Following on, the next census in 1911, Phineas is back living with his parents and siblings at 3 Nutt Street, Pontefract. Who was in the house on census night? Jonathan aged 65, still working as a coal hewer. Jonathan’s wife Eliza aged 63. Phineas is the eldest child living at home. He is now 30 years old and employed as a groom, employed by a veterinary surgeon. Margaret Annie Auty a daughter-in-law, aged 34 had been born in Barnard Castle. She had been married five years and had one living named Florence Xenie, but had sadly lost a child, who I later found had been named Paul.
Margaret Annie had married Phineas Auty in April 1905 in Pontefract. Phineas and his wife at some time in the previous two years had lived in Scotland. A visit to Scotlandspeople provided a birth entry for Florence Xenie. She was born on the 24th of December 1909. The Scottish information also gives her time of birth – at 6h 47m p.m. in West Barns, Dunbar. West Barns is a small village in East Lothian, some 10 miles south of North Berwick and 28 miles east of Edinburgh. Another tick for Scotlands documents also includes the maiden surname of the mother and the date and place of their marriage. In this case Burney Margaret’s maiden name. The marriage is included as of April 19 1904 and should be according to English church records 1905.
When trying to work a timeline as to when the couple were in Scotland. I know it must have been after 1905. Why? The couple married in 1905. Their son Paul Rowland Auty was baptised in May 1905 and sadly had been buried by July. This leaves a window of Autumn 1905 to December 1909 when Florences’ birth was registered in Haddington. Arriving back in Pontefract before census night 1911.
I mentioned earlier that ForcesWarRecords gave me information about Phineas’ war service. His service number was M/334569 but I didn’t mention he served with the Army Service Corps (A.S.C.). There is no surviving Service Record for Phineas so when he enlisted is unknown.
Could it have been early on in the war? Lord Robert‘s died in November of 1914, so either Phineas obtained a book before November or Lord Robert had written many books ready to hand out? Lord Robert’s visited the troops in France and it was there that he died aged 82 in November 1914 from pneumonia while visiting with Indian troops near St Omer. His body was then returned to the UK before being buried in St Pau’s Cathedral. For information – Lord Robert’s and one of his sons were one set three of father and son’s to be awarded the Victoria Cross. His son The Hon. Frederick Hugh Sherston Roberts, VC was killed in action during the Boer War in 1899.
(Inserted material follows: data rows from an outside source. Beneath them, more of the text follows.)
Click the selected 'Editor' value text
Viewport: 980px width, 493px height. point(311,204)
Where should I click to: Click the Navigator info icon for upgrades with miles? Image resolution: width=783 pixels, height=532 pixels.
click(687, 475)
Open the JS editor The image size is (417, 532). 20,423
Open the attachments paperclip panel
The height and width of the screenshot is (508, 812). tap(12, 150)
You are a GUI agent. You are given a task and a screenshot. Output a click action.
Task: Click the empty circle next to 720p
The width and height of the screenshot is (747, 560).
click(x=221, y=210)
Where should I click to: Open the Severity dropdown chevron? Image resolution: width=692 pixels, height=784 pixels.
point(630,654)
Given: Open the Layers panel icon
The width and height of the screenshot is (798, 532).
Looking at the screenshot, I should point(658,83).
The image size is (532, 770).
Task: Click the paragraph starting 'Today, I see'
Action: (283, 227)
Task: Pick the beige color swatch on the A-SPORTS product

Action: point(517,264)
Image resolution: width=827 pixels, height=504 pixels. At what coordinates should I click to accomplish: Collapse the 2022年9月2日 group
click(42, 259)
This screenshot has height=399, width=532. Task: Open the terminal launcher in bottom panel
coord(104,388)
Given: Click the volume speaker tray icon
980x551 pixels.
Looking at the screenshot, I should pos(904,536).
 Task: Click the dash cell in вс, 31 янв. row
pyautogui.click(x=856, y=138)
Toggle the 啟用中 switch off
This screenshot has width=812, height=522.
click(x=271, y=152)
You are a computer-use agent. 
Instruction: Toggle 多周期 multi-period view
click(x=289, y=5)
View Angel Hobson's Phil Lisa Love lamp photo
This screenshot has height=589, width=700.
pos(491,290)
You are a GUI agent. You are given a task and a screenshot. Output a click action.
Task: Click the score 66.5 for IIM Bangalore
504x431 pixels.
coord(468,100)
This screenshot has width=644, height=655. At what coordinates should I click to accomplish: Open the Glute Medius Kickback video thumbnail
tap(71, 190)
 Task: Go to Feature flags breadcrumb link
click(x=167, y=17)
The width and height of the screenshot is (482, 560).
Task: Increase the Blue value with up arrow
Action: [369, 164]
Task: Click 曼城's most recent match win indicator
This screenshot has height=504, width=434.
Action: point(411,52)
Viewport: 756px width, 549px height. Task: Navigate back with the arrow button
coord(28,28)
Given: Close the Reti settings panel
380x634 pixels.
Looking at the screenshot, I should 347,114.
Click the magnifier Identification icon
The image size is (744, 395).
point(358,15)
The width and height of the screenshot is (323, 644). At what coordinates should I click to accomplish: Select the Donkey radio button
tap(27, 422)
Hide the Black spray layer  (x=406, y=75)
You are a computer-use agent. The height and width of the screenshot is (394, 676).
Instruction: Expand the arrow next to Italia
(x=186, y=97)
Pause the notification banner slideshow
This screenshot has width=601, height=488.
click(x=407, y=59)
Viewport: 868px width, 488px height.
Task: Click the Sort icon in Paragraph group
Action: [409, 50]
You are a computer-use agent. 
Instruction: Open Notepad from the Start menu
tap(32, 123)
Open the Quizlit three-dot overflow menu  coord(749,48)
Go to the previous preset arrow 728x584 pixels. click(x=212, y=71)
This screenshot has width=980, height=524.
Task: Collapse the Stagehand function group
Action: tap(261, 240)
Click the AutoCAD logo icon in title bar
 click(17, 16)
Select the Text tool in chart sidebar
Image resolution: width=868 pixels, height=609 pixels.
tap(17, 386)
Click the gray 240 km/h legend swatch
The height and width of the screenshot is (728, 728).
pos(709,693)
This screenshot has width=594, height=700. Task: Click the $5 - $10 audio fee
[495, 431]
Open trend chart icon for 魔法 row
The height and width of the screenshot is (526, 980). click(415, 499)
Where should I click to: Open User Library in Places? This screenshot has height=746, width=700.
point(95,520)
What is also written in the book gives a clue to what happened to Phineas in 1917. Dec 25/17 is written with the following address – South African Stationery Hospital Lindi German East Africa. This part of what became known as The Great War was fought in a series of battles and guerrilla movements. The campaign had all but ended in November 1917.
Had Phineas been injured?
Did Phineas survive?
Yes, he did.
He, according to Fold3 had been granted a pension after being discharged on the 17th of January 1917. What the pension was for is unknown but he had a 20% degree of disability and for that was awarded a Pension on a conditional basis – was his medical condition hoped to improve. Anyway, he was awarded on 9th December 1920 the sum of 8/- for himself and 3/6d for his wife and child weekly. In June of 1922, according to the military, there were no grounds for any further payments. Had he regained his fitness and was now able to work? Or, had the military decided he was fit anyway? But he did come away with the Victory and British Medals!
Phineas died in Pontefract Infirmary and was buried in Ackworth cemetery in September 1938. His wife, Margaret was living in Hemsworth when the 1939 Register was taken. There are two redacted entries for the same household. Could one have been Florence?
Margaret died in 1943.
Florence Xenia married in early 1948.